§ Task prompt
Please set down exactly the lines of the listing below from the line containing "The width and height of the screenshot is (720, 759)." through the line containing "Enable Configure your client id and secret", both lines included, leaving out all other lines.

§ Study material

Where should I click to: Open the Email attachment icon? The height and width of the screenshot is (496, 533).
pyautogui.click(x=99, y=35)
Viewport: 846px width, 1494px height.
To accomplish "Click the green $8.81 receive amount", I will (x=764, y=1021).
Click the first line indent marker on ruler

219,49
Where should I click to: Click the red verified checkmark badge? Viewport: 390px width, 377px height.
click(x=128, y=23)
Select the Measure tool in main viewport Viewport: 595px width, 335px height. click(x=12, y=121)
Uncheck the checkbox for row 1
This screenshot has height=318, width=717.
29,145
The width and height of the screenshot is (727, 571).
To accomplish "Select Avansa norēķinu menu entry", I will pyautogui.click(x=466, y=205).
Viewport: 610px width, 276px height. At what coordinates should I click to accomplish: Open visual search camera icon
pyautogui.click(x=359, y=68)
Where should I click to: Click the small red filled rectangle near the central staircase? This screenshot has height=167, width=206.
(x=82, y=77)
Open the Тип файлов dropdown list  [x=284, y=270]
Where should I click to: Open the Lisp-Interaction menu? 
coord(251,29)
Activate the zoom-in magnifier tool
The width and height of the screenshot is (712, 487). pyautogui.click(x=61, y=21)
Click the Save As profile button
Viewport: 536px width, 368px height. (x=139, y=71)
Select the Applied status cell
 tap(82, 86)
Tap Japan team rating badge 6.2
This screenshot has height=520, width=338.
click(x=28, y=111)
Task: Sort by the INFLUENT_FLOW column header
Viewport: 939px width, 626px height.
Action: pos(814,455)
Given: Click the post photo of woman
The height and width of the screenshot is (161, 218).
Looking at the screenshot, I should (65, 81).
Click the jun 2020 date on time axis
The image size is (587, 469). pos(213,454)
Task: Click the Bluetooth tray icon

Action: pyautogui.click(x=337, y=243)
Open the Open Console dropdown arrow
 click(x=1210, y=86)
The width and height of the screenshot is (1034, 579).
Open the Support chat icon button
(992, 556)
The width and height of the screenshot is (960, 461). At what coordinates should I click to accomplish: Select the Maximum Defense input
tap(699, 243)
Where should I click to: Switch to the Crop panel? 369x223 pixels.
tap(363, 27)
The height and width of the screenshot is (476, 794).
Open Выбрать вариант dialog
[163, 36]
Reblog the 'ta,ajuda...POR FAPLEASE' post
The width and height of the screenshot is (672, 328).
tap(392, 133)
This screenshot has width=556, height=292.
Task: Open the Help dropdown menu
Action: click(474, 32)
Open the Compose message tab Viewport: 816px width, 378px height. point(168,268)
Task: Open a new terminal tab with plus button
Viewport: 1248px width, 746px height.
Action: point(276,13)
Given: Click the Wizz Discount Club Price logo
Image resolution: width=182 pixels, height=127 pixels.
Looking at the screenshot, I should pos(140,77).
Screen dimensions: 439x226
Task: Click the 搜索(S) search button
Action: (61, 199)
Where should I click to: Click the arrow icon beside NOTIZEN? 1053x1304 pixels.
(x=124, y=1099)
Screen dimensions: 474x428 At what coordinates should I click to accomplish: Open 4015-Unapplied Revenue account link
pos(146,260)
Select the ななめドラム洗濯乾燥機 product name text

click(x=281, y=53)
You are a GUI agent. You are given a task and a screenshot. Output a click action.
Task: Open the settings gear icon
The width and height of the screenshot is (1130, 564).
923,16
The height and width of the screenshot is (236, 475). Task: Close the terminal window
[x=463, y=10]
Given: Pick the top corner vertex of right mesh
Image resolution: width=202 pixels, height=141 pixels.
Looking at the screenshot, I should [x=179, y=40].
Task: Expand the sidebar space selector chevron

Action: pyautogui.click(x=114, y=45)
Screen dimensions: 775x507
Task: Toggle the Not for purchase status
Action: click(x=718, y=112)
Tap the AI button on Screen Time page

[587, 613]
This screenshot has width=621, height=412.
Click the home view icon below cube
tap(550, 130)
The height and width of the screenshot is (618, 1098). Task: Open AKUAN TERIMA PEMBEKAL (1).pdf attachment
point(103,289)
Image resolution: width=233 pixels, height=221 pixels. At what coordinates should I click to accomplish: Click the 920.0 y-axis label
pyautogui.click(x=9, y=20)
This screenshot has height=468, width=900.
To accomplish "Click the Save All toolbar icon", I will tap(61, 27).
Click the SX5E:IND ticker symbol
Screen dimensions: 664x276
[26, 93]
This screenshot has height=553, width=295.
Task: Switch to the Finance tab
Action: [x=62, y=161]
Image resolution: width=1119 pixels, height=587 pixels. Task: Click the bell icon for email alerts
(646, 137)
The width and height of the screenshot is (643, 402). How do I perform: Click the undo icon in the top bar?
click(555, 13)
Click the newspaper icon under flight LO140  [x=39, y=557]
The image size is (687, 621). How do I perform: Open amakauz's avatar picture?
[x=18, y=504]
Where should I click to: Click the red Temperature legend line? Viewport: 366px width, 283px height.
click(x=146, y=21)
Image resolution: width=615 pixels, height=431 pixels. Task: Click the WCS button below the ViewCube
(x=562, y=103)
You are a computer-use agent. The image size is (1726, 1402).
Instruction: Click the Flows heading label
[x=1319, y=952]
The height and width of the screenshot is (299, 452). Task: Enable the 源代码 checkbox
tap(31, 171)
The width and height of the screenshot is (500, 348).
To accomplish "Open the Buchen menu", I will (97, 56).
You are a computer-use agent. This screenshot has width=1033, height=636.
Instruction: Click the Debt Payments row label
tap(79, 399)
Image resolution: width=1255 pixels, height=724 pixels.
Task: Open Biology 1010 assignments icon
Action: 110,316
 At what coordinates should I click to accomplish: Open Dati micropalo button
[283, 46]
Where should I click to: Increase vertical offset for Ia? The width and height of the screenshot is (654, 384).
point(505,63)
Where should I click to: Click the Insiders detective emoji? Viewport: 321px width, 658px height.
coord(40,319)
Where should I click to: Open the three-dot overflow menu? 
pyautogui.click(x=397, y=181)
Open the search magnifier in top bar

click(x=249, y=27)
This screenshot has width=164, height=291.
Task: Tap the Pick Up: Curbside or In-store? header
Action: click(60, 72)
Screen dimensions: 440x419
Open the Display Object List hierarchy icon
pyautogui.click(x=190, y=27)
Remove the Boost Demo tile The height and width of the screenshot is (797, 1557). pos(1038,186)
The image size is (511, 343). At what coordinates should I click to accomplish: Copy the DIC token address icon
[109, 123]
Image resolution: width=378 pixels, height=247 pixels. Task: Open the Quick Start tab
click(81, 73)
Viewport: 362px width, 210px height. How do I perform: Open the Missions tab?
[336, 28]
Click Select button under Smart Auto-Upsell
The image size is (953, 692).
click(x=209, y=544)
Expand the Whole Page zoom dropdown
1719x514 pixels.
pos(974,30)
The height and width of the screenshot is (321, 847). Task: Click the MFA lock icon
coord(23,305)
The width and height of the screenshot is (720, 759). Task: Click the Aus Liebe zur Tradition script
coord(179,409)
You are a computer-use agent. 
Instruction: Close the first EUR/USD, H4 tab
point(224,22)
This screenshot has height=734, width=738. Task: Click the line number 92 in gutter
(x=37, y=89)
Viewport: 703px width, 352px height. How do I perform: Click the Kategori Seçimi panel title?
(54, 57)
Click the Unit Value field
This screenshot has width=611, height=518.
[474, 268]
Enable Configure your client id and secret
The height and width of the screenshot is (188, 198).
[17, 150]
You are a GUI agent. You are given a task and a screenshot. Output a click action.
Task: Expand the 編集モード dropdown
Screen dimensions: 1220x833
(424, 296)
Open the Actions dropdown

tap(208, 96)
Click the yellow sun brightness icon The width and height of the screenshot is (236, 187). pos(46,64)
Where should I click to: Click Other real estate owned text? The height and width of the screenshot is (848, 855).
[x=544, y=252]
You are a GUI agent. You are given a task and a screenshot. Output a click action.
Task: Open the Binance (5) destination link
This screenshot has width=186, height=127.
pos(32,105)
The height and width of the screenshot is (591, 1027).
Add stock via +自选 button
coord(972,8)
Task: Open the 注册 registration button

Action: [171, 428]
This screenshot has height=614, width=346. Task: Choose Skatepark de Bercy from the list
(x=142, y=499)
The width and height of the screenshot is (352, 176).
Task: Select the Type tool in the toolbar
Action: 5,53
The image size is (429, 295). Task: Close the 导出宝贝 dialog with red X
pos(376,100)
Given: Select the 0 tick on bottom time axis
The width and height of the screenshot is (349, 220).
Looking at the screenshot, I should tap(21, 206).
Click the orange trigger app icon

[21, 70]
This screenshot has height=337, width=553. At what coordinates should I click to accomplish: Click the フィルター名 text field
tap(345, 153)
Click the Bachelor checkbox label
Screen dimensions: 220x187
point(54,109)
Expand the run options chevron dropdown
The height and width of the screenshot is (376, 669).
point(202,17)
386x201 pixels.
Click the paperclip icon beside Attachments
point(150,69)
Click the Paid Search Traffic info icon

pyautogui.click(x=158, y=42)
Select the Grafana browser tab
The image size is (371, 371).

§ Solution to the problem
The width and height of the screenshot is (720, 759). Task: Click the Aus Liebe zur Tradition script
coord(179,409)
You are a computer-use agent. 
Instruction: Close the first EUR/USD, H4 tab
point(224,22)
This screenshot has height=734, width=738. Task: Click the line number 92 in gutter
(x=37, y=89)
Viewport: 703px width, 352px height. How do I perform: Click the Kategori Seçimi panel title?
(54, 57)
Click the Unit Value field
This screenshot has width=611, height=518.
[474, 268]
Enable Configure your client id and secret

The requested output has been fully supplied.